What the task asks: Produce an exact copy of the lines from the line containing "You are a computer-use agent. 750x795 pixels." through the last line of the entries below, and only those lines.

Input:
=== Begin Enclosure ===

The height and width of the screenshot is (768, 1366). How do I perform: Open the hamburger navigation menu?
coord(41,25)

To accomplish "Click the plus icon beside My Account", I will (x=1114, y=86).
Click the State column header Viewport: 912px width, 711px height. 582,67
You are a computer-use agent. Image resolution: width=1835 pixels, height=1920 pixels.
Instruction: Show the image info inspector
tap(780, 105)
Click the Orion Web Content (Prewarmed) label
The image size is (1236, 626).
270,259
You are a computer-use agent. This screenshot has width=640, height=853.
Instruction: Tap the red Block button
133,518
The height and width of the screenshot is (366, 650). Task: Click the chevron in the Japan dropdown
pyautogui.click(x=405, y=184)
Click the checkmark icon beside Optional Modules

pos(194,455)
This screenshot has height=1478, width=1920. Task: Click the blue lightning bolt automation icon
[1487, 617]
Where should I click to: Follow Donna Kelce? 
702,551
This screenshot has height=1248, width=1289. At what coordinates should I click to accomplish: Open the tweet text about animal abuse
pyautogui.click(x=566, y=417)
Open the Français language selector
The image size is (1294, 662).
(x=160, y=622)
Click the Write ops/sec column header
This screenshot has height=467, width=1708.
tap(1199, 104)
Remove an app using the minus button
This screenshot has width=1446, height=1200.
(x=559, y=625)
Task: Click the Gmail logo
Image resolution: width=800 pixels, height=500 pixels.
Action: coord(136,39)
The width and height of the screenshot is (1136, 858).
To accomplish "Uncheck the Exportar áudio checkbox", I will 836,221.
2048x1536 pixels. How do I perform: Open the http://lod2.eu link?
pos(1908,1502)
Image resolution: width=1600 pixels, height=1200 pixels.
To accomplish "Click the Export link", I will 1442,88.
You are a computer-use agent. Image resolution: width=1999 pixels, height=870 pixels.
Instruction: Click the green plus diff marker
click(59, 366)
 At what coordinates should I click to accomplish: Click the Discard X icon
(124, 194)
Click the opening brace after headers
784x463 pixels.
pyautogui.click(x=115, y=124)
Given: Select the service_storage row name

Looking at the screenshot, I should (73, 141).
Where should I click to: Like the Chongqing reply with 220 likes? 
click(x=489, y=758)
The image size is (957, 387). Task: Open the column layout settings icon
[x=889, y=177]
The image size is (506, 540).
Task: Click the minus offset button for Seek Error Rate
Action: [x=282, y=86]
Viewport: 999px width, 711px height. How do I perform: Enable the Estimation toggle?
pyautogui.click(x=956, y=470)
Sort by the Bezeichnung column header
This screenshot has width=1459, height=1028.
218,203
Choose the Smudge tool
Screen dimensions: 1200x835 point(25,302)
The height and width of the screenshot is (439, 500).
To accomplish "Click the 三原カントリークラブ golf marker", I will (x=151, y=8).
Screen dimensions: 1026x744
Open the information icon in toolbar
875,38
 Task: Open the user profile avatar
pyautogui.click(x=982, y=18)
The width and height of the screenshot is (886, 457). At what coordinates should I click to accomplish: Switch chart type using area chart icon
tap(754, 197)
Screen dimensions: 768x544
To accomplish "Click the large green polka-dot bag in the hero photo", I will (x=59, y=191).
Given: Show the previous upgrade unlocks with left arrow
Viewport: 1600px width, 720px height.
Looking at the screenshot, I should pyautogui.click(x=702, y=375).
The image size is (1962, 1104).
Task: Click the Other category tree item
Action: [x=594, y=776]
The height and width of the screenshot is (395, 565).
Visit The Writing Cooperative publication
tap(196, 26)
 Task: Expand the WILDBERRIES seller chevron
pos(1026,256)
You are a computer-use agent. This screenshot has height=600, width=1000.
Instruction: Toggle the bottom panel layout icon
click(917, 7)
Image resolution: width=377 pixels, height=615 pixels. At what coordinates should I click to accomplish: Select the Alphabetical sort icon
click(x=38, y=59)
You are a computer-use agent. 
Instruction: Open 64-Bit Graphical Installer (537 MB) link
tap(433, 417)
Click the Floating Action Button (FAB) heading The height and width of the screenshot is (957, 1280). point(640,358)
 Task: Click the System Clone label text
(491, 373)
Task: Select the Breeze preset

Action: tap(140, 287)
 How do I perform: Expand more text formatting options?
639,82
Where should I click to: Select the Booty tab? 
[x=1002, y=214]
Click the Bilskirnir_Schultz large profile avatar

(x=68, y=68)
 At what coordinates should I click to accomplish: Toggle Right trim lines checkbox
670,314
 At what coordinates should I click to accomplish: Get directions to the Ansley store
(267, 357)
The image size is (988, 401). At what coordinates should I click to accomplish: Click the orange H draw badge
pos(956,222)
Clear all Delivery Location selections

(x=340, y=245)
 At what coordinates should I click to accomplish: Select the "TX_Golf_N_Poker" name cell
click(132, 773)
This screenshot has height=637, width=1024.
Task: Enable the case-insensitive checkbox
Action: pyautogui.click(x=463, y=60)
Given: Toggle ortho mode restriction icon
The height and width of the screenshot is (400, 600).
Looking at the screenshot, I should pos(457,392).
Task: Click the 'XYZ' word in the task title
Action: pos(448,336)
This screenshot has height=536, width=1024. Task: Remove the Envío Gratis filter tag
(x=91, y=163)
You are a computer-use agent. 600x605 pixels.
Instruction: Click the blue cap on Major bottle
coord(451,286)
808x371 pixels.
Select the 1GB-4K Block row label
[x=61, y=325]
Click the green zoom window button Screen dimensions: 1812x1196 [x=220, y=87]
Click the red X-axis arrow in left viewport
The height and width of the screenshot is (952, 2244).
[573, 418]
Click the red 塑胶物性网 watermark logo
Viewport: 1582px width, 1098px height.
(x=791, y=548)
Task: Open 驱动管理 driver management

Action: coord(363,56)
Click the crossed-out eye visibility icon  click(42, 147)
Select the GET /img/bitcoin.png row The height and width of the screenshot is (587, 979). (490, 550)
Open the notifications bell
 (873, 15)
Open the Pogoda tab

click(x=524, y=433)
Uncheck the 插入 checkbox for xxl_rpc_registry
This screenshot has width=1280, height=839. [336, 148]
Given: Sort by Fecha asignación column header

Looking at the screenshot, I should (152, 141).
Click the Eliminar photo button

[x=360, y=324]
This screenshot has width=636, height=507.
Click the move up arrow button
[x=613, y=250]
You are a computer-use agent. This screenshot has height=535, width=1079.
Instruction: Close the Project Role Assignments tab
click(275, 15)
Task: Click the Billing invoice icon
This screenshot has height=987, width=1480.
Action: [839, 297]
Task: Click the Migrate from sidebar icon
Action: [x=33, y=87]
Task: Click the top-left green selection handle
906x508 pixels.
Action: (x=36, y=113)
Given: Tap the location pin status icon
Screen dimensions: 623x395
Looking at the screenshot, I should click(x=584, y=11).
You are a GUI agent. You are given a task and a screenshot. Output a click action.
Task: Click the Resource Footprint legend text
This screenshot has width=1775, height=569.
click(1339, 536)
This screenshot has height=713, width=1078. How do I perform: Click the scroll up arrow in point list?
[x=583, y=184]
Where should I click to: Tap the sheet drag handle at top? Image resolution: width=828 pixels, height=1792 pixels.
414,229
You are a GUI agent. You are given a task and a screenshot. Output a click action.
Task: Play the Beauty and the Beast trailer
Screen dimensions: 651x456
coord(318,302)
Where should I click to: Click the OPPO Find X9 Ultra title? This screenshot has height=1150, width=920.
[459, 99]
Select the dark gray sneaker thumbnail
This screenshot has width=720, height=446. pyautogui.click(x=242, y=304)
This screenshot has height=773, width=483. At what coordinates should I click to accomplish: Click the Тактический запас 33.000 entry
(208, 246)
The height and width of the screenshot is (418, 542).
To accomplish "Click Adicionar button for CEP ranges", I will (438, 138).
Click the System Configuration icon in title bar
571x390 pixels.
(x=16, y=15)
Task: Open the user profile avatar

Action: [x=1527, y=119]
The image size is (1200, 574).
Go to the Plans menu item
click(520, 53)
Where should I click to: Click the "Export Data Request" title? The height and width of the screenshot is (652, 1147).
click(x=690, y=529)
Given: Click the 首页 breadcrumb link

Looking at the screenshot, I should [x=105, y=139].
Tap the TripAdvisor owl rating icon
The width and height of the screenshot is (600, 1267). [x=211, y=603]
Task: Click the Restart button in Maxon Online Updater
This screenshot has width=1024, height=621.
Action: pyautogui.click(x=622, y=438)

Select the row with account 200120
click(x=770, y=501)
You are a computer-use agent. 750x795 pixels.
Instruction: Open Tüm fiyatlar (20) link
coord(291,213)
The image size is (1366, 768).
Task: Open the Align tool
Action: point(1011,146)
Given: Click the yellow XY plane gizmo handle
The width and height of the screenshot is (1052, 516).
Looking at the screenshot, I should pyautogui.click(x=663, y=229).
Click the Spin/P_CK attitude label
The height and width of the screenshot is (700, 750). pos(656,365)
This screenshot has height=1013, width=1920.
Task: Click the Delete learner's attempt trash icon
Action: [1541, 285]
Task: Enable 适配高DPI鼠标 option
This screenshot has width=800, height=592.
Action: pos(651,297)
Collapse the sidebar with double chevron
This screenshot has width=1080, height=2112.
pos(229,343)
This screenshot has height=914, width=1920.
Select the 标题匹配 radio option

=== End Enclosure ===

Solution for this problem:
You are a computer-use agent. 750x795 pixels.
Instruction: Open Tüm fiyatlar (20) link
coord(291,213)
The image size is (1366, 768).
Task: Open the Align tool
Action: point(1011,146)
Given: Click the yellow XY plane gizmo handle
The width and height of the screenshot is (1052, 516).
Looking at the screenshot, I should pyautogui.click(x=663, y=229).
Click the Spin/P_CK attitude label
The height and width of the screenshot is (700, 750). pos(656,365)
This screenshot has height=1013, width=1920.
Task: Click the Delete learner's attempt trash icon
Action: [1541, 285]
Task: Enable 适配高DPI鼠标 option
This screenshot has width=800, height=592.
Action: pos(651,297)
Collapse the sidebar with double chevron
This screenshot has width=1080, height=2112.
pos(229,343)
This screenshot has height=914, width=1920.
Select the 标题匹配 radio option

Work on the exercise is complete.